Yesterday I finished reading Eat This Book by Eugene Peterson (the same pastor who gave us The Message). Just as Tim Keller’s book will be my go-to resource for Christians who want to learn to pray, I highly recommend this book for those wanting to learn to read the Bible for spiritual nourishment.
The title comes from the passage in Revelation when the Apostle John is commanded to eat the scroll which contained God’s Word. As he devoured the Word it was sweet in his mouth and bitter in his stomach. Peterson’s hope was that Christians wouldn’t just read the Word of God, he wanted us to would devour it, taste it’s utter sweetness as well as feel the bitterness of conviction it can bring.
Peterson spent part one of the book explaining what kind of book the Bible is, and how we should approach it. Part two is a method for reading the Bible spiritually (lectio divina), and the end of the book includes Peterson’s commented on textual transmission, translation and his work on The Message.
This book will lead you to a higher observation of God’s Word than you’ve known before, and it will push you headlong as a participant in the world of that Word. Here’s a link to purchase it along with some quotes to mull over:
Christians don’t simply learn or study or use Scripture; we assimilate it, take it into our lives in such a way that it gets metabolized into acts of love, cups of cold water, missions into all the world, healing and evangelism and justice in Jesus’ name, hands raised in adoration of the Father, feet washed in company with the Son.
An interest in souls divorced from and interest in Scripture leaves us without a text that shapes these souls. In the same way, an interest in Scripture divorced from an interest in souls leaves us without any material for the text to work on.
This may be the single most important thing to know as we come to read and study and believe these Holy Scriptures: this rich, alive, personally revealing God as experienced in Father, Son, and Holy Spirit, personally addressing us in whatever circumstances we find ourselves, at whatever age we are, in whatever state we are- me, you us. Christian reading is participatory reading, receiving the words in such a way that they become interior to our lives, the rhythms and images becoming practices of prayer, acts of obedience, ways of love.

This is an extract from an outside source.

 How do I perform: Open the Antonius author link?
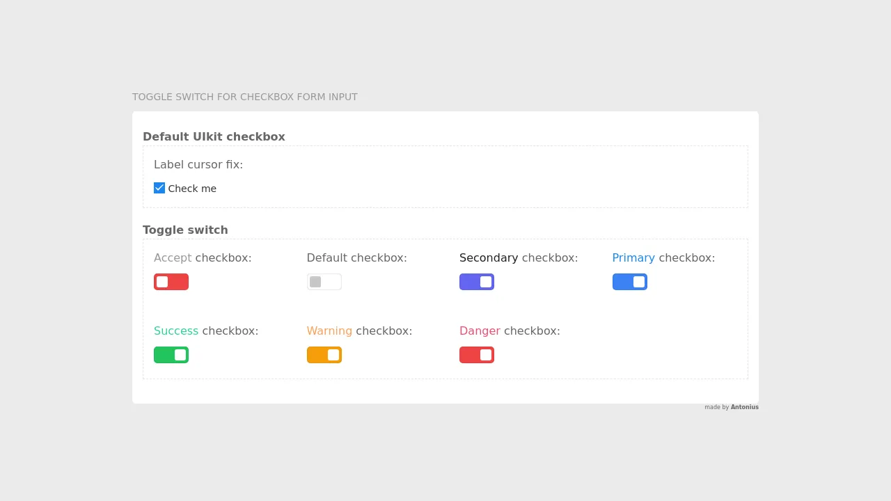point(744,407)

It takes the whole Bible to read any part of the Bible.
Lovers don’t take a quick look, get a “message” or a “meaning,” and then run off and talk endlessly with their friends about how they feel.

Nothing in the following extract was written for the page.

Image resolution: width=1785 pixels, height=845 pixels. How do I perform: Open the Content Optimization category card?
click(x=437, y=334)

Contemplation means living what we read, not wasting any of it or hoarding any of it, but using it up in living.
I’ve had an ongoing conversation with a handful of church members about meditation on the Scriptures. We’ve been talking about how we practice meditation, what it is, and how we can increase in the blessing it brings to us. We all agree, as do many Christians throughout history, that meditation moves from merely reasoning the words of Scriptures towards sensing the words.
Just as we have 5 physical senses, taste, touch, smell, sight, and hearing that we use to live in and experience the world around us, inwardly our imaginations possess those same qualities.
If I asked you to think about your mother’s voice you can hear it. She doesn’t have to be in the room with you, but you hear her speaking. Her voices lives inside you.
Remember, when as a kid, you walked barefoot outside in the height of Summer? You’re running down the line of woods near house and the sweetness of honeysuckle washes over you. Following your nose, you locate the vine overflowing with white and butter-yellow blossoms. Carefully pulling the stem, that one drop of nectar hits your taste buds.
In meditation we imaginatively use our senses, much like we do in remembering, in order to contact with and hear the text.
In Bible study we de-contextualize and isolate texts. We dissect words, relationships, structure, and meaning. We stand over and above the text as interpreter. We bring our questions to the Bible ask it to answer us. We reason with the text. Our rational capacities engage, and the result is knowledge and understanding.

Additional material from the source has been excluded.